A vitória de Robinson impediu um fato inédito na política brasileira: seis mandatos femininos sucessivos no governo de um estado. Eleito com o apoio do PT, Faria sucumbiu em 2018 à falta de ideias e de resultados; à irresponsabilidade fiscal, acumulando até quatro folhas salariais e realizando saques irregulares no fundo previdenciário; à crise social da segurança pública, que deixou presídios e ruas da Região Metropolitana de Natal e de cidades do interior entregues à bandidagem; e ao colapso de outros serviços essenciais, como a saúde. Perdeu a eleição e a cadeira para Fátima, que se reelegeu em 2022 e agora paga o preço de ter contribuído para reduzir alfas da direita à condição de ex-alguma coisa.

Ela é tudo o que os ogros do conservadorismo abominam, até quando dizem o contrário: é mulher, de família pobre, parda, forasteira, gay, sindicalista e filiada a um partido de esquerda. Um perfil perfeito para açodar a misoginia, a aporofobia, o racismo, a xenofobia, a homofobia e o bolsonarismo – escrachados ou eufemizados pela demagogia – que estruturam a hegemonia rompida em 2018.

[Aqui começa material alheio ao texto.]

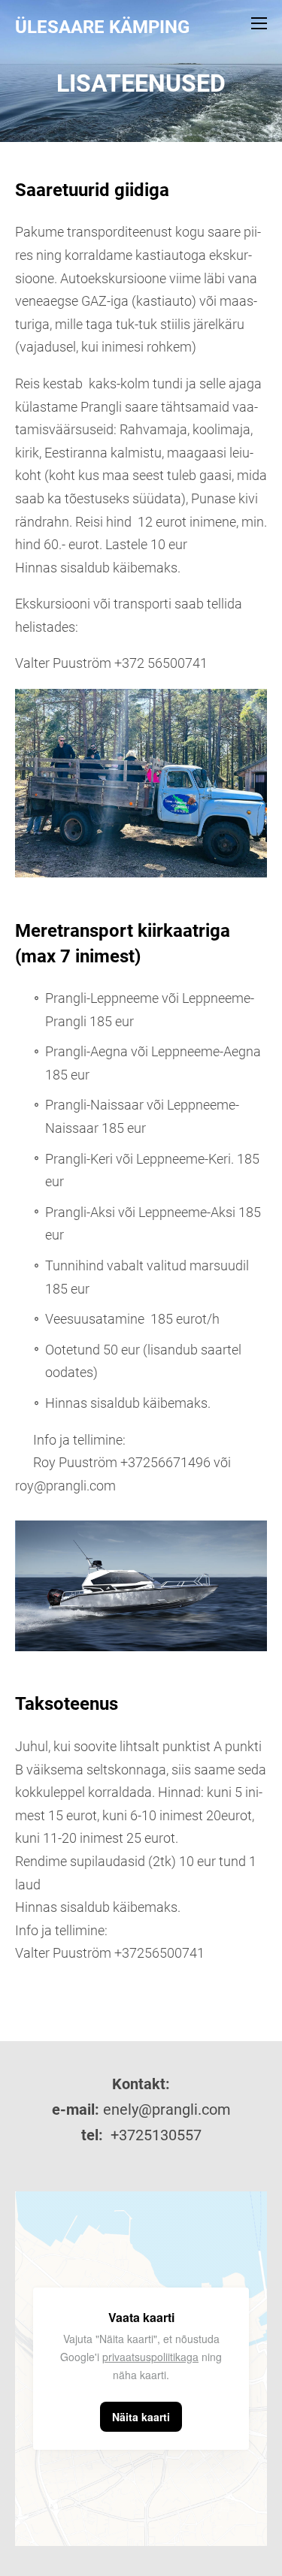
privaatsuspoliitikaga (150, 2356)
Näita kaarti (141, 2416)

Igual a Wilma e Rosalba, Fátima convive com ações que pedem a cassação do seu mandato. E como a Justiça tem rejeitado esse terceiro turno no tapetão, os vencidos agora aplicam o último macete do breviário lacerdista: derrubá-la. Não pela revolução armada, porque não têm exército (ou povo) para tal, mas por meios institucionais consubstanciados no estrangulamento financeiro do governo, como fica claro nos debates e posturas oposicionistas sobre prorrogar a alíquota de 20% do ICMS, que expira em 31 de dezembro. O RN é o único estado nordestino – quiçá do país – a não ter majoração definitiva da alíquota para compensar perdas acarretadas por decisões eleitoreiras do governo Bolsonaro.

A rejeição não guarda nenhum senso de responsabilidade com a higidez fiscal, embora bolsonaristas na Assembleia Legislativa e na mídia se esfalfem para induzir tal percepção na sociedade, em contradição com tudo o que disseram e fizeram para defender a gula fiscal de outros governantes, com alíquotas muito maiores. O que há nas duas tropas, a dos políticos e a dos comunicadores, é apenas a obsessão por inviabilizar a gestão e fragilizar a liderança da professora.

O bombardeio é pesado e incessante. Seus efeitos são potencializados pelos erros de articulação e comunicação em que o governo reincide desde o primeiro mandato. No caso do ICMS, o contra-ataque (quando há) segue tom demasiado institucional, como se água de rosas pudesse algo contra lança-chamas. Deixa-se de mostrar à sociedade que a verdadeira motivação dos valentes está nas entrelinhas de tanta baboseira sobre ICMS despejada no plenário e na mídia alinhada: abater Fátima, antes que ela e outrem de perfis convergentes façam os alfas derrotados evoluírem de espécie em extinção para espécie extinta, substituídos pelas alfas.